Andrew Dickens: There's only one way to cut emissions and that's to cut emissions

Author
Newstalk ZB,
Publish Date
Tue, 22 Mar 2022, 4:26PM

The New Zealand Initiative has released a report on climate change called the Pretence of Necessity. 

It's been written by a bloke called Matt Burgess who used to be Bill English's Senior Economic Advisor for 4 years and has a long history working on public policy, competition, governance and network industries including electricity, gas and telecommunications and infrastructure for both the government and private industry. 

In it, he says that at May’s Budget, the government will commit $4.5 billion to new spending on climate change, more than $2,000 per household and it will not reduce our emissions at all. 

His argument is we already have a cap-and-trade framework. We cap the total emissions and then we trade the spare with the Emissions Trading Scheme. So, if we launch a new policy to reduce a specific emission then the credits earned will then get transferred to other emission sectors. Meaning that overall, we get no gain at all. 

James Shaw will join me later to dispute this but the claims ring true with me. After all, so far nothing has worked and New Zealand emissions have increased year after year after year. 

I'd like to see emissions lowered. We have a finite world and we don't need to fill it full of exhaust. But I also know the whole world is run on energy and apart from hydro and wind it all comes from burning stuff. So, when we cap emissions, we're asking somebody to burn less stuff.

*****

_SET TASK 1_. Render this sentence from the emissions opinion piece in Spanish: "We have a finite world and we don't need to fill it full of exhaust."
_SET TASK 2_. Extend the emissions opinion piece with a few more paragraphs, picking up right after its final sentence.
None of the tasks use the material.

_INFORMATION SUPPLIED_.

*****

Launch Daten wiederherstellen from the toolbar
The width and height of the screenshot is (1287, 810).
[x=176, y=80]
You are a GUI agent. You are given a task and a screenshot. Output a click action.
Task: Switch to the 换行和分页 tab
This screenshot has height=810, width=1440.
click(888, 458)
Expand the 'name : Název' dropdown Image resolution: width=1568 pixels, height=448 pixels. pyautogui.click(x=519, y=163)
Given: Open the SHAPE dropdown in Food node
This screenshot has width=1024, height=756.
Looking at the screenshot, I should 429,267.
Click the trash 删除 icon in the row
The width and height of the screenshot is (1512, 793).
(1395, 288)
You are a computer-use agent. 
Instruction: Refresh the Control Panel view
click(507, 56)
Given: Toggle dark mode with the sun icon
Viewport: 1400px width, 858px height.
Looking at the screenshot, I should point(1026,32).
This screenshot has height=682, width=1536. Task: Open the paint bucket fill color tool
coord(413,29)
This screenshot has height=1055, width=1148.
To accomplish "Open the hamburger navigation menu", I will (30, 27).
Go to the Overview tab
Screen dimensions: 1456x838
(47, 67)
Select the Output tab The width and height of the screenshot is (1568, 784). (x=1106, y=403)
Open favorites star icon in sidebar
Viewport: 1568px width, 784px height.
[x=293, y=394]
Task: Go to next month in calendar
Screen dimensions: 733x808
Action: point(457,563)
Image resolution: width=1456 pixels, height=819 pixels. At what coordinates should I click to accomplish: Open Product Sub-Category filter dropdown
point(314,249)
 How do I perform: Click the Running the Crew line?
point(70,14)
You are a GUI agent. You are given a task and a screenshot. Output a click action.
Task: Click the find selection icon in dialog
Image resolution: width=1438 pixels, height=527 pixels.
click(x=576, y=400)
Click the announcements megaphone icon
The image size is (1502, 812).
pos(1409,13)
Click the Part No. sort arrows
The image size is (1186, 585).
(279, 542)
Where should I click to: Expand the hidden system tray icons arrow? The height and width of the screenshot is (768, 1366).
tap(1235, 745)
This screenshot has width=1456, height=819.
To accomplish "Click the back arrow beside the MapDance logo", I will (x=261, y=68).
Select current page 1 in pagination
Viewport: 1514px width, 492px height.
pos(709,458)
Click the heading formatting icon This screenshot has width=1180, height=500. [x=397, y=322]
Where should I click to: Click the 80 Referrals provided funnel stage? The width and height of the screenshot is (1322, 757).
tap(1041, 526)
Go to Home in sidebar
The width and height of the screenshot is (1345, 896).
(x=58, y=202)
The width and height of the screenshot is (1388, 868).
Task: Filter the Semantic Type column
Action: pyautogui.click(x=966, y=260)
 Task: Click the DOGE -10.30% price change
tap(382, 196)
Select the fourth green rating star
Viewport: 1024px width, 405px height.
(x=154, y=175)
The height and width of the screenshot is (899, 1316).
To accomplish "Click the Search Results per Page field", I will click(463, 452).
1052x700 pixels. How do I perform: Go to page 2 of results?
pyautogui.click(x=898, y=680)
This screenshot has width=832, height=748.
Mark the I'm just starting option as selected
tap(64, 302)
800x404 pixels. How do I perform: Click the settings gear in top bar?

*****

_EXERCISE RESULT 1_. Tenemos un mundo finito y no necesitamos llenarlo de gases de escape.

_EXERCISE RESULT 2_.
But ever since the Emission Trading Scheme emerged as the world-wide tool to lower emissions, I've realised that it's a failed scheme, a market dreamt up by academics, a scheme that doesn't reduce emissions just moves them around a bit. 

Along with offsets it's created Never Never Land. A world where people make themselves feel good by transferring their energy use to someone else. 

The mindset hit its nadir when Coldplay announced their last world tour would be the world's first carbon-neutral concert tour. 

Which meant that the band still jetted around the world in their aeroplanes, consuming vast amounts of electricity at each show, while showering confetti over a hundred stadiums but claim it's all good for the planet because they plant forests all over the show. 

There's only one way to cut emissions and that's to cut emissions.  And the only way to cut emissions and keep the planet working is to develop a clean way to power it. Everything else is virtue signalling and blame-shifting.